## TASK BRIEF
Every line below from the one containing "Contact us Monday" through the one containing "Follow Us on Facebook" must be transcribed exactly. Omit all lines outside that stretch.

## EXTRACTED INFORMATION
^^^^
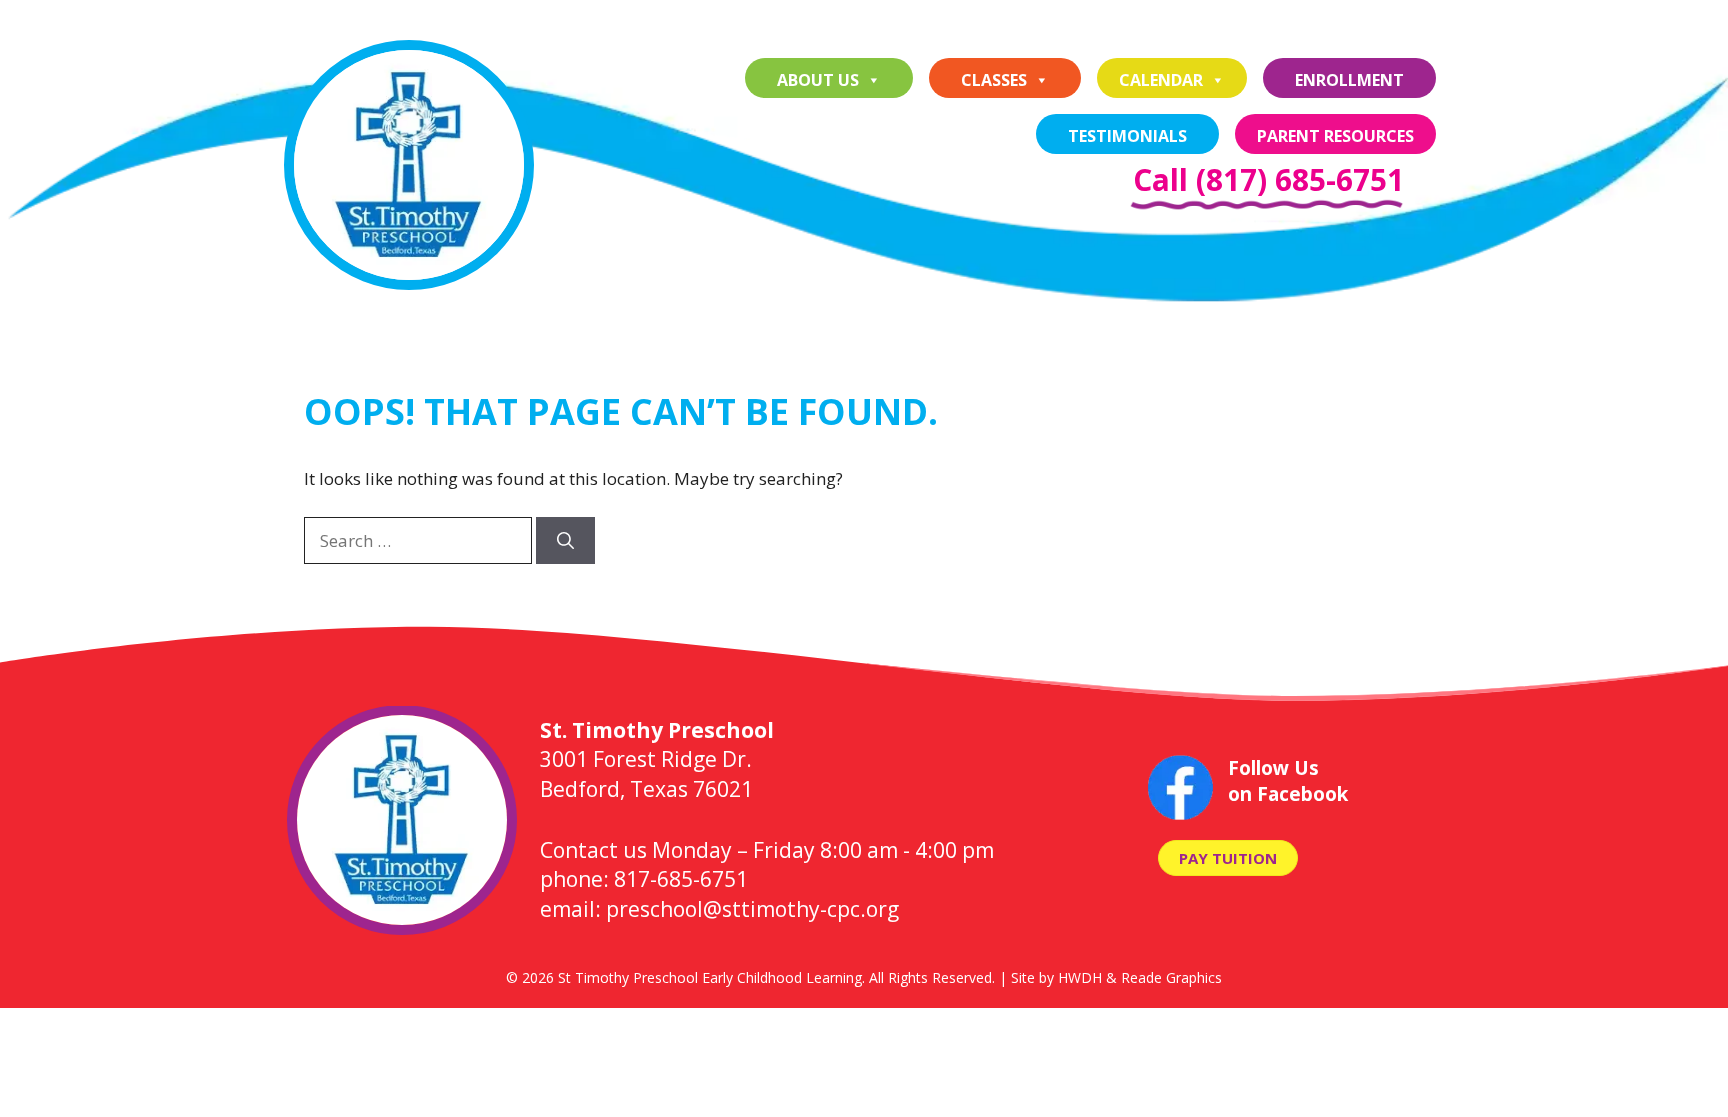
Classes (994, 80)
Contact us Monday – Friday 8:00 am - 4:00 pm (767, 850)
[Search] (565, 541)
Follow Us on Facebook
^^^^
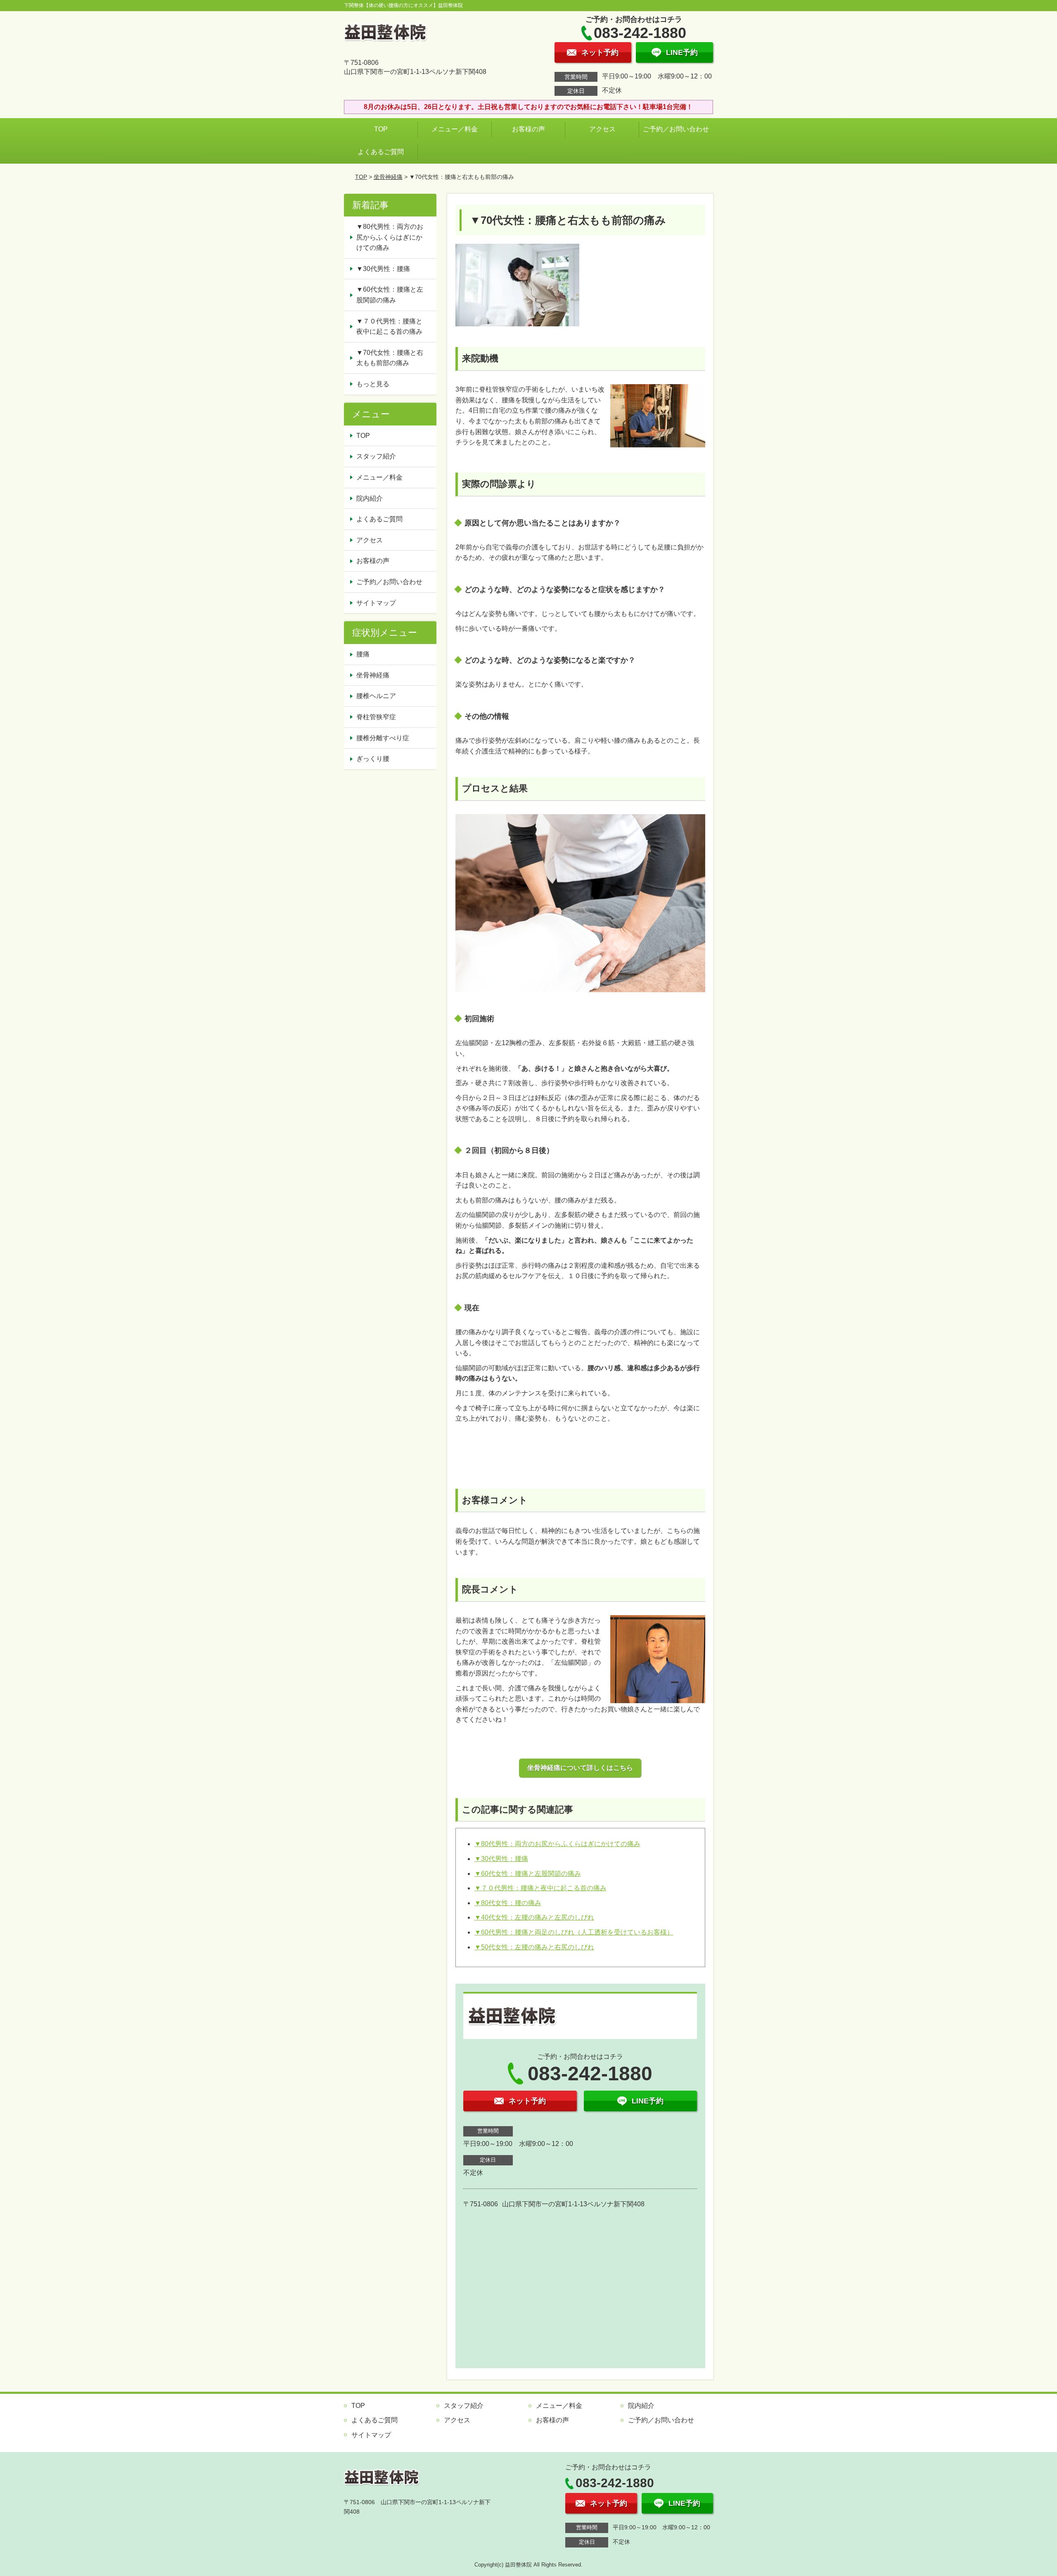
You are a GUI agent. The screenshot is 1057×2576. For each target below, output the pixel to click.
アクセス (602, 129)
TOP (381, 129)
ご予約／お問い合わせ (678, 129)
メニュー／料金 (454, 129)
^^^^
## ANSWER FOR THIS EXERCISE
Contact us Monday – Friday 8:00 am - 4:00 pm (767, 850)
[Search] (565, 541)
Follow Us on Facebook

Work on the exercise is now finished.